## Information
-----
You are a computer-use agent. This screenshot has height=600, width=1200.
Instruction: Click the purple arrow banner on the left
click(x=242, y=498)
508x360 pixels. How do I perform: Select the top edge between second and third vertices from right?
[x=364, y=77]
-----
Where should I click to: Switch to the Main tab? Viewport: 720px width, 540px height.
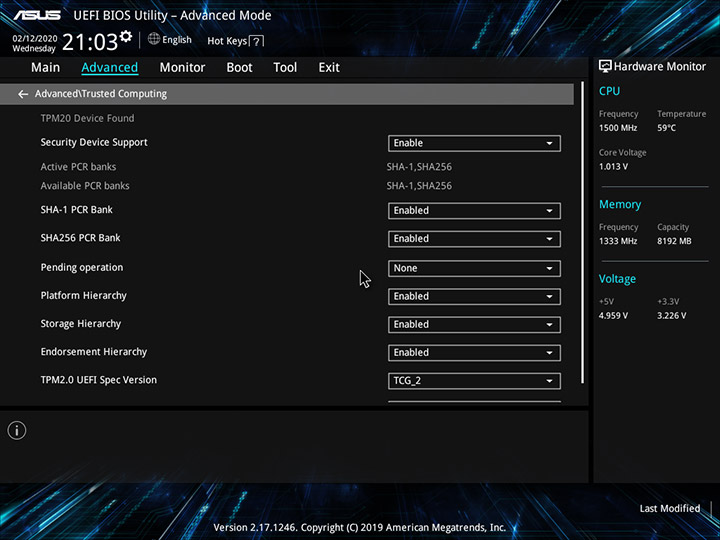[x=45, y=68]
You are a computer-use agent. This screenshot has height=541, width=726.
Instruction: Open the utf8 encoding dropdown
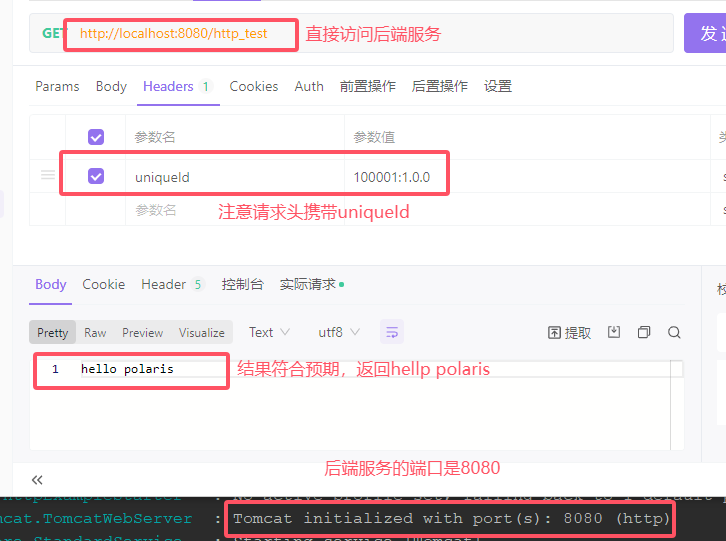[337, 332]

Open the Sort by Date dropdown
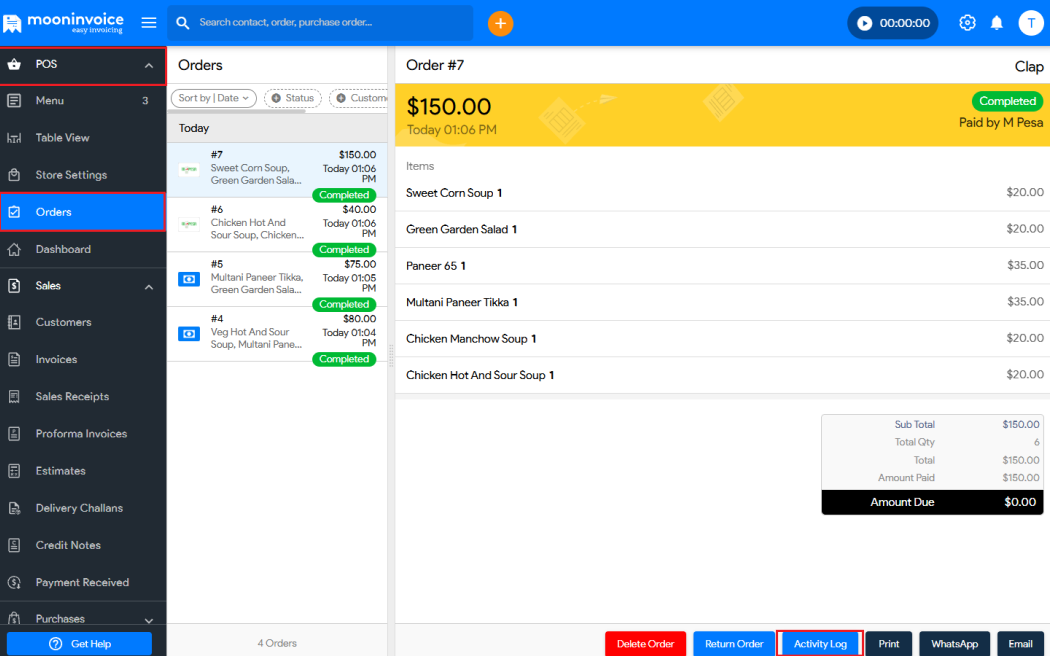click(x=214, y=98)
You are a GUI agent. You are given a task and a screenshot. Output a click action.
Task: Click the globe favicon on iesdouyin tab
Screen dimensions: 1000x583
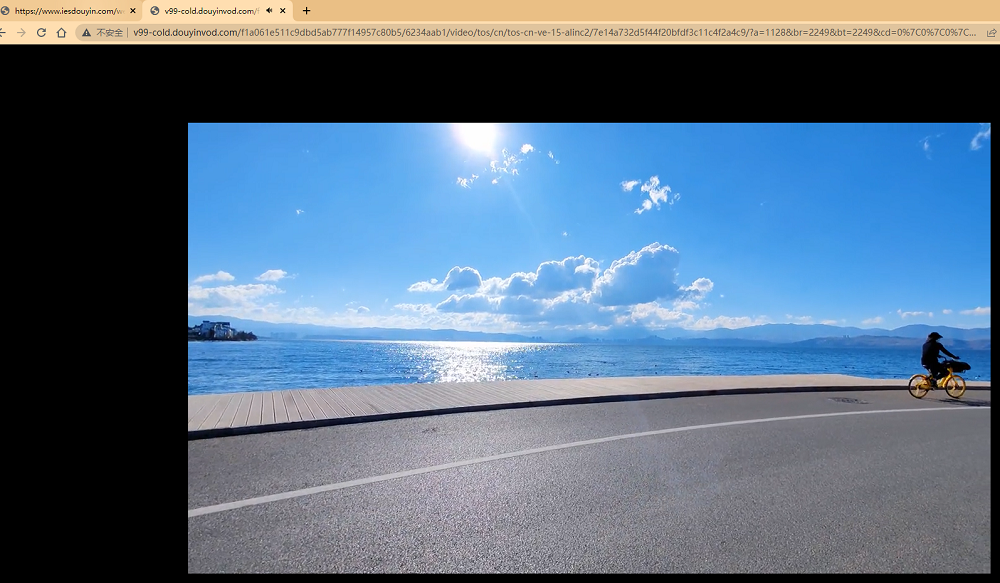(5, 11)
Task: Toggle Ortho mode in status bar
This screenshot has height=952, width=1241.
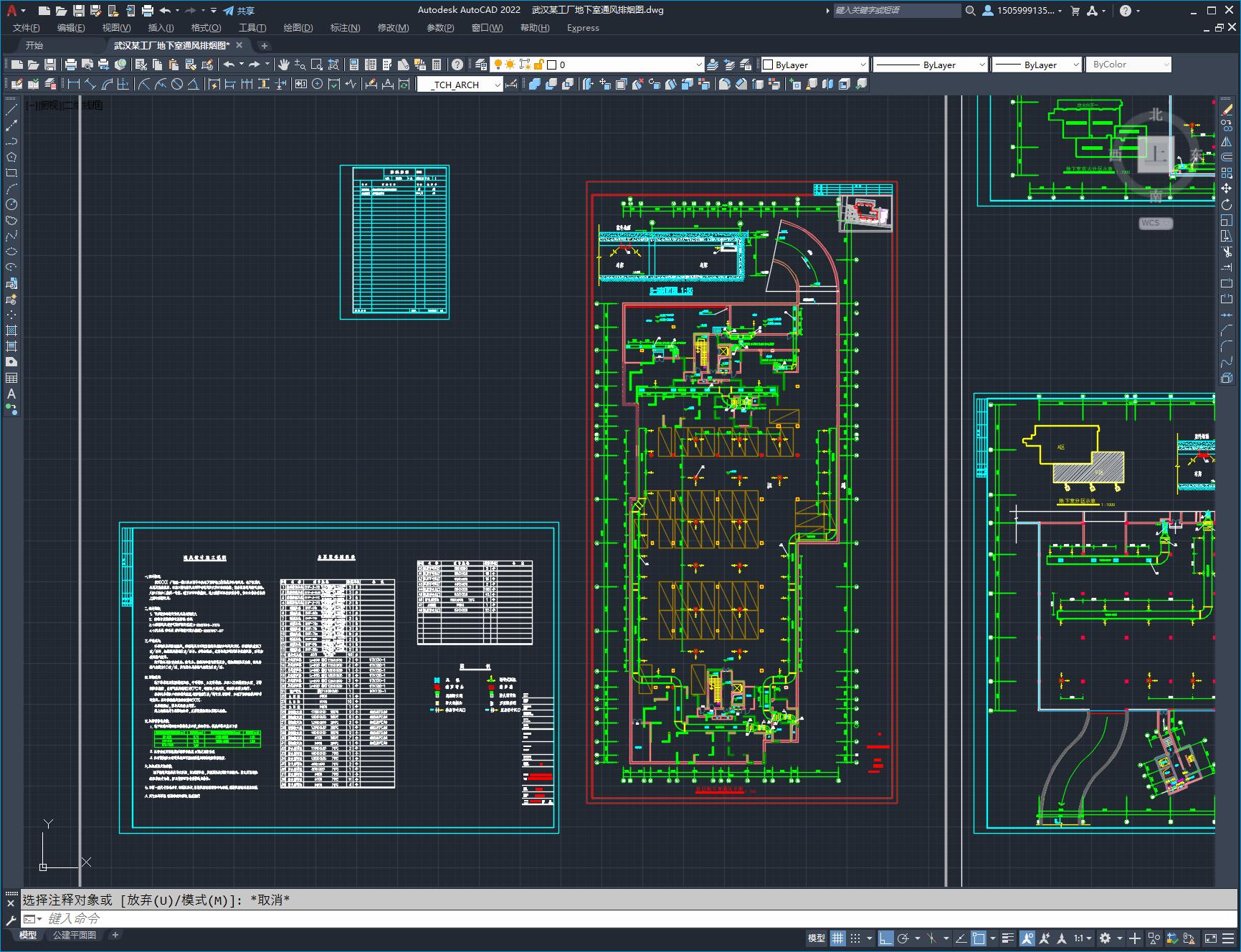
-----
## What the exercise asks
From the entries above, copy exactly the lines starting at the one with "Open the Sort by Date dropdown" and stopping at the one with "This screenshot has height=952, width=1241.", keeping both ends. Drop the pictures.

## Solution
Open the Sort by Date dropdown
click(x=214, y=98)
You are a GUI agent. You are given a task and a screenshot. Output a click action.
Task: Click the globe favicon on iesdouyin tab
Screen dimensions: 1000x583
(5, 11)
Task: Toggle Ortho mode in status bar
This screenshot has height=952, width=1241.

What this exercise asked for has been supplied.